It’s time for some real talk, y’all.

I’ve always been very critical of Mercer Island. For those of you who aren’t familiar with it, it is most easily described as the 1% – doctors, lawyers, entrepreneurs – you name it. Wealth isn’t glamorous, it is a requisite. I was born and raised here; it is the only home I have ever known.

After I graduated college, I moved to South Seattle and have been living and working here since. In these last two years, I have seen what I considered “true adversity.” My definition of true adversity has been fairly simple: poverty. I work with families who can’t feed their children, who work four different jobs, who move into new apartments every month. If only they had financial stability…all their problems could be solved…right? In my mind, money absolved poverty, pain, and adversity. Therefore, rich people don’t have “real” problems – they can’t.
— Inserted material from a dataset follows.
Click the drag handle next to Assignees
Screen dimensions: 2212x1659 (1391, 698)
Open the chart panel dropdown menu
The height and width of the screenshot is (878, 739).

It was only in the last few weeks that I realized how completely wrong I have been. I am 23 years old, and I have attended more funerals than weddings. Almost all of them have been peers of mine. These weren’t car accidents or other freak occurrences. These were deaths caused by drug overdoses and depression.

 

I want to take a step back for a moment and note something truly incredible and unique: the community of Mercer Island. One of the best parts about growing up on the island was the strong bond I fostered with my classmates. We shared both diapers and graduation gowns together, and everything in between. My best friends from preschool are still my best friends today. I can’t imagine ever being as connected to anyone as I am to these people. We grew up together, dealt with hardships together, and have been there for each other time and time again. Mercer Island brought me to these amazing and life-long friends – I am eternally grateful for that.

I recently attended the Mercer Island Youth and Family Services Annual Breakfast with a bit of a chip on my shoulder: What could this fundraiser possibly be for? We don’t have any REAL problems. This money could be used in communities that actually need it….

How wrong I was – I walked away from this breakfast deeply moved by its message, which was this: our children are hurting. They are under intense stress and aren’t able to cope with it in a healthy way. The keynote speaker, Dr. Kevin Haggerty, talked about the island’s direct correlation between the pressure to succeed, the depression which manifests, and the excessive drugs/alcohol that kids turn to as a coping mechanism.

For most of you, I am sure this comes as no surprise. For me, it was an absolute aha! moment. Every community has its own unique problems, regardless of wealth. Wealth does not negate adversity; it redistributes it. I am no exception to these struggles – depression and drug/alcohol abuse have been some of the darkest times in my life. If I didn’t have family and friends who fought for me, I don’t know where I would be today. I have been extremely fortunate to have always had advocates who saw problems before I did and helped me work through them. This is true wealth. 

Unfortunately, getting help is not always straightforward, simple, nor detectable. The theme of the breakfast was the following rhetorical question, which has really stuck with me:

If Islanders don’t help Islanders, who will?

From the outside looking in, we have it all. From the inside looking forward, there is a lot of work to be done.

The sad reality is that these struggles are easily kept under wraps and often normalized. We can’t keep laughing off the blackouts. We can’t keep hoping that tomorrow will be the day we pull ourselves out of that dark place. We need to act. We need to do something.

My challenge to all Islanders is this: Give back to the community that raised us – in whatever way we can. It is so powerful for us to come back to Mercer Island and give the support that we once needed and/or received. No one understands these hardships better than those who experienced it themselves. Here’s a few simple things we can do:

  • Stay up to date with Mercer Island events.
  • Donate your time and/or money to MIYFS.
  • Volunteer for an upcoming project.
  • Do you know an islander who might need help? Be their advocate.

I am writing this post from a place of profound grief for the lives I’ve seen lost. I am also writing from a place of profound inspiration and desire to enact change in the beautiful city that raised me. Mercer Island and the community it fosters will always hold a dear place in my heart, soul, and identity.

I’m done with funerals. I want weddings. I want life. I want change.